Task requirements:
Write out the part of the records that opens with the line containing "This screenshot has width=1456, height=819." and runs through the end of the records, keeping every line exactly the same. Leave the pictures out of your answer.
------ Task inputs ------
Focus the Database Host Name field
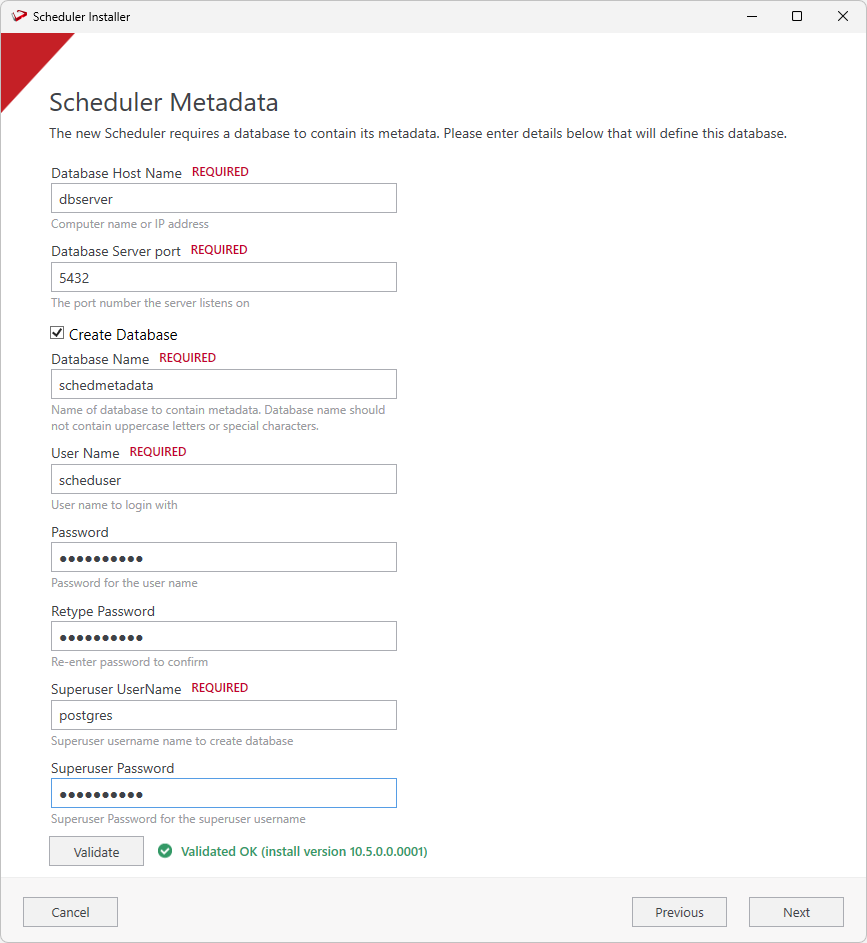point(224,199)
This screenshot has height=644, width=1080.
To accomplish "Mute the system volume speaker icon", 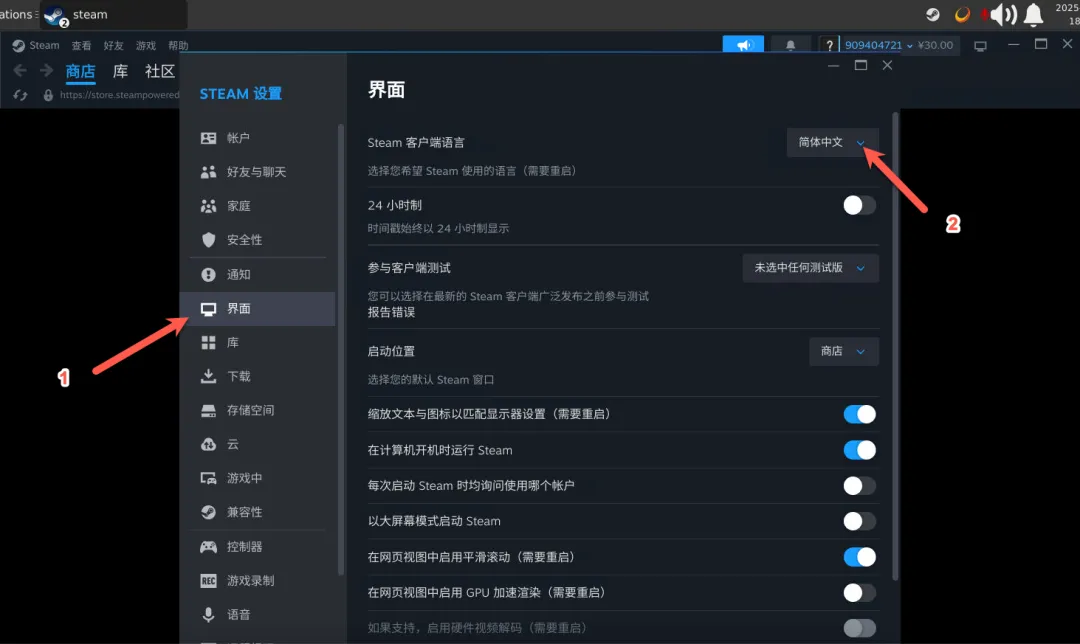I will pyautogui.click(x=1000, y=15).
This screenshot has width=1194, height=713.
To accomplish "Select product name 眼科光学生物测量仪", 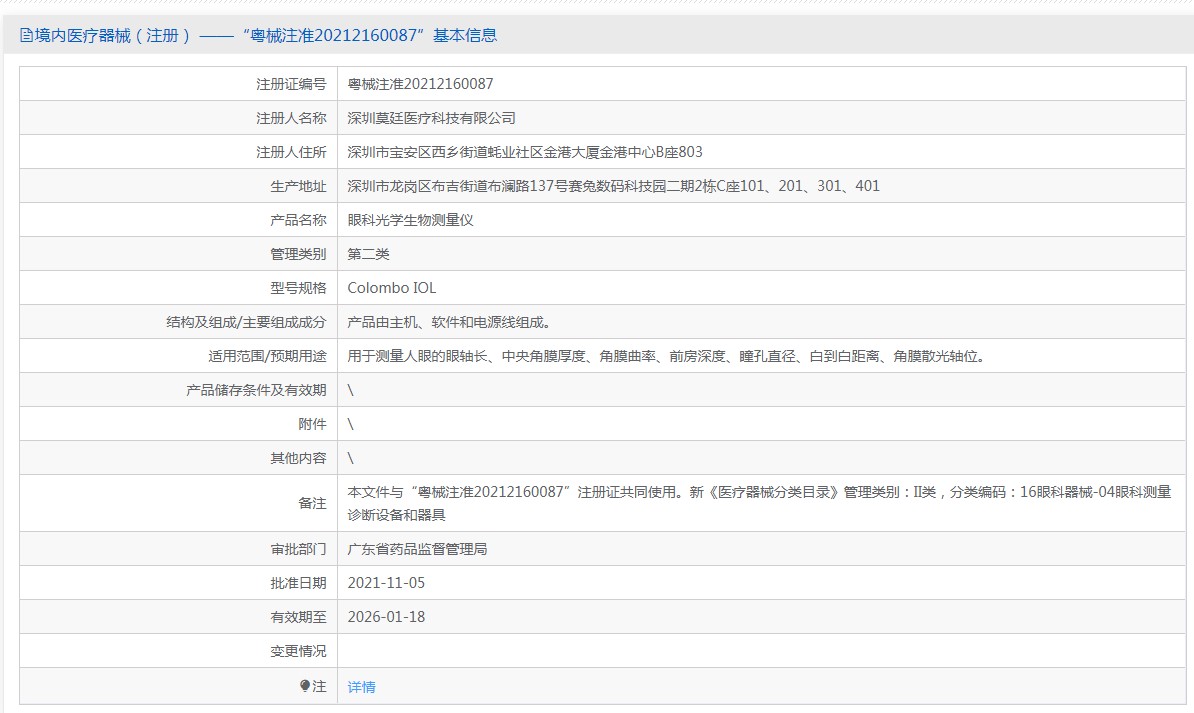I will coord(410,220).
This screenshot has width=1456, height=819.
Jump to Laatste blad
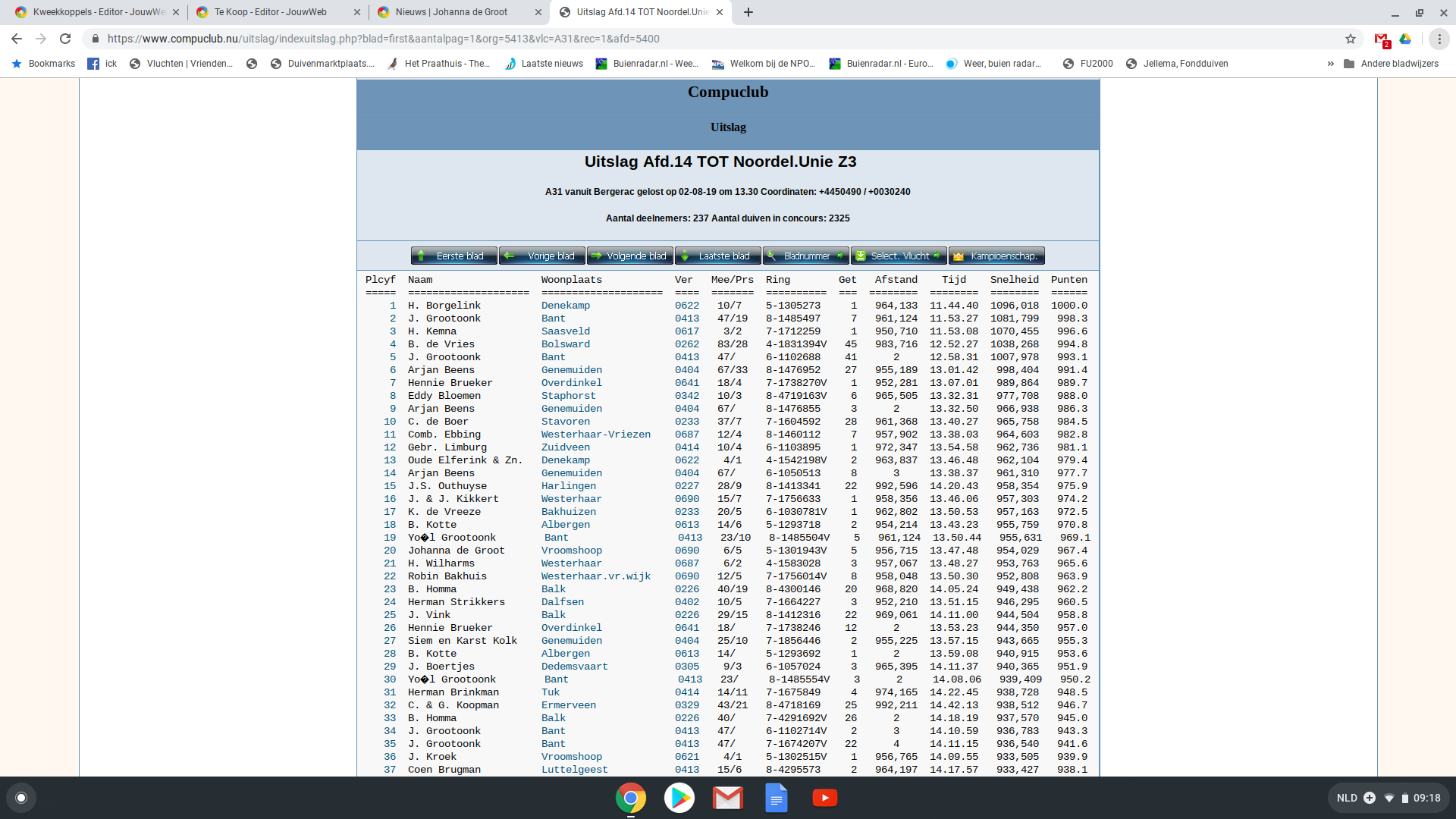coord(717,256)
------
Complete output:
This screenshot has width=1456, height=819.
Jump to Laatste blad
coord(717,256)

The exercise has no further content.